Verifying the installation

When you create the custom resource, the Watson Machine Learning operator processes the contents of the custom resource and starts up the microservices that comprise Watson Machine Learning, including WmlBase. (The WmlBase microservice is defined by the wml-cr custom resource.) Watson Machine Learning is installed when the WmlBase status is Completed.

To check the status of the installation:

  1. Change to the project where you installed Watson Machine Learning:
    oc project project-name
  2. Get the status of Watson Machine Learning (wml-cr):
    oc get WmlBase wml-cr -o jsonpath='{.status.wmlStatus} {"\n"}'

    Watson Machine Learning is ready when the command returns Completed

Choosing a service upgrade plan

You can choose how Watson Machine Learning is upgraded when you install a newer version of the Watson Machine Learning operator on the cluster.

Automatic upgrade (recommended)

If you want Watson Machine Learning to be automatically upgraded when you install a newer version of the Watson Machine Learning operator on the cluster, remove the version entry from the WmlBase custom resource.

To remove the version entry, run the following command.

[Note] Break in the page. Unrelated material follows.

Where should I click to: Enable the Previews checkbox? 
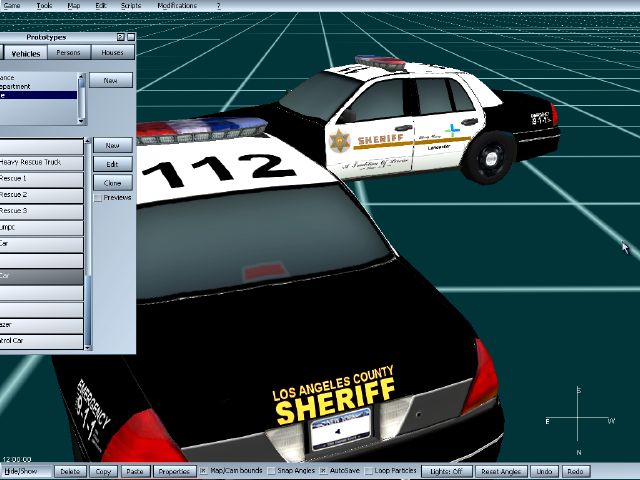97,198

You must update the command with the appropriate project name before you run the command.

oc patch WmlBase wml-cr \
--namespace project-name \
--type=json \
--patch '[{ "op": "remove", "path": "/spec/version" }]'
Manual upgrade

If you want to manually upgrade Watson Machine Learning after you install a newer version of the Watson Machine Learning operator, you can pin the installation at a specific version in the WmlBase custom resource.

By default, when you create the WmlBase custom resource, it includes the version entry, so no additional action is required.

If you removed the version entry from the WmlBase custom resource, run the following command to pin the installation at Version 4.0.9. You must update the command with the appropriate project name before you run the command.

oc patch WmlBase wml-cr \
--namespace project-name \
--type=merge \
--patch '{"spec": {"version":"4.0.9"}}'

For a list of operand versions supported by the Watson Machine Learning operator, see Operator and operand versions.

What to do next

The service is ready to use. For details, see Watson Machine Learning overview

The service must be configured before users can access the service. For details, see Administering Watson Machine Learning.